SNP analysis
SNPs (spell snips) have been identified in all genomes and can be used for a multitude of analyses, including studying mutations implicated in various cancers, genetic disease research, mitochondrial DNA investigations, scrapie susceptibility in sheep, loss of heterozygosity, assessing performance in food animal production, and even differentiating drug and non-drug forms of Cannabis.
The Genaxxon SNP DNA polymerase > is a highly selective DNA polymerase variant, specially evolved for allel specific discrimination, for instance in allele-specific PCRs (ASA), primer extensions or methylation-specific PCRs (MSP), where our SNP DNA Polymerase shows excellent results.
The Genaxxon SNP DNA polymerase > efficiently discriminates primers which have only one mismatch at the 3'-end whereas many other DNA polymerases tolerate mismatched primer-template complexes. SNP DNA polymerase > efficiently discriminates those and only produces specific amplicons in case of perfectly matched primer pairs. This makes SNP Pol DNA polymerase very useful for SNP detections, HLA genotyping, the analysis of single CpG methylation sites or multiplexing PCR assays!
For realtime PCR with or without Probes we offer a “Taq SNP polymerase variant > of our SNP Pol DNA Polymerase, which shows 5'-3'-nuclease activity and therefore can be used for hydrolysis probe-based assays together with Molecular beacons or TaqMan® probes
SNP genotyping identifies single nucleotide polymorphisms (SNPs) that are common DNA variants present across the human genome. SNPs have been shown to be responsible for differences in genetic traits, susceptibility to disease, and response to drug therapies.

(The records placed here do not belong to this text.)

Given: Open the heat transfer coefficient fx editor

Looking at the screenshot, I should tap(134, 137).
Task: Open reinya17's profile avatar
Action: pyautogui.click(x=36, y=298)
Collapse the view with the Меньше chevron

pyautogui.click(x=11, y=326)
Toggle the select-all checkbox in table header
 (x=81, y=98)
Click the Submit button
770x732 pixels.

Genotyping of SNPs has become extremely important to researchers working to understand and treat disease. SNPs occur approximately once every 100 to 300 bases and can be detected by various different techniques such as RFLP, SSCP, sequencing, allele specific PCR and more.
A wide range of human diseases, e.g. sickle-cell anemia, β-thalassemia and cystic fibrosis result from SNPs. The severity of illness and the way our body responds to treatments are also manifestations of genetic variations. A single SNP may cause a Mendelian disease, e.g. a single base mutation in the APOE (apolipoprotein E) gene is associated with a higher risk for Alzheimer's disease though for complex diseases, SNPs do not usually function individually, rather, they work in coordination with other SNPs to manifest a disease condition as has been seen in Osteoporosis.
SNPs' greatest importance in biomedical research is for comparing regions of the genome between cohorts (such as with matched cohorts with and without a disease) in genome-wide association studies >. SNPs have been used in genome-wide association studies as high-resolution markers in gene mapping related to diseases or normal traits. SNPs without an observable impact on the phenotype (so called silent mutations) are still useful as genetic markers in genome-wide association studies, because of their quantity and the stable inheritance over generations.
The knowledge of SNPs will help in understanding pharmacokinetics (PK) or pharmacodynamics, i.e. how drugs act in individuals with different genetic variants. Diseases with different SNPs may become relevant pharmacogenomic targets for drug therapy. Some SNPs are associated with the metabolism of different drugs.
Example
Cilantro (Coriander):
There's no accounting for taste!
Cilantro: some people love it in their food, some hate it. Here we are detecting a genomic SNP (rs72921001) in HeLa genomic DNA. This SNP is reported to be close to a number of genes coding for olfactory receptors. (Reference: Eriksson N. et al. (2012), "A genetic variant near olfactory receptor genes influences cilantro preference.").
Considering, that only the C-allele specific primer is extended and yielding in a specific amplicon, we can conclude a genetic predisposition in disliking cilantro, as this SNP is significantly associated with detecting a soapy taste to cilantro.
Allele-specific PCRs were performed from 1ng/µL of HeLa gDNA in the presence of a realtime dye, indicating the amplification of the C-allele specific primer only. The A-allele specific primer is discriminated, thus not amplified up to 50 cycles.
PCR products were subsequently analysed on a 2.5% agarose gel. A specific product is visualized by ethidium bromide staining at the right amplicon length of 109 bp.
SNP PolTaq DNA polymerase > efficiently amplifies from primers that are matched at the 3'-end and discriminates primers that are mismatched.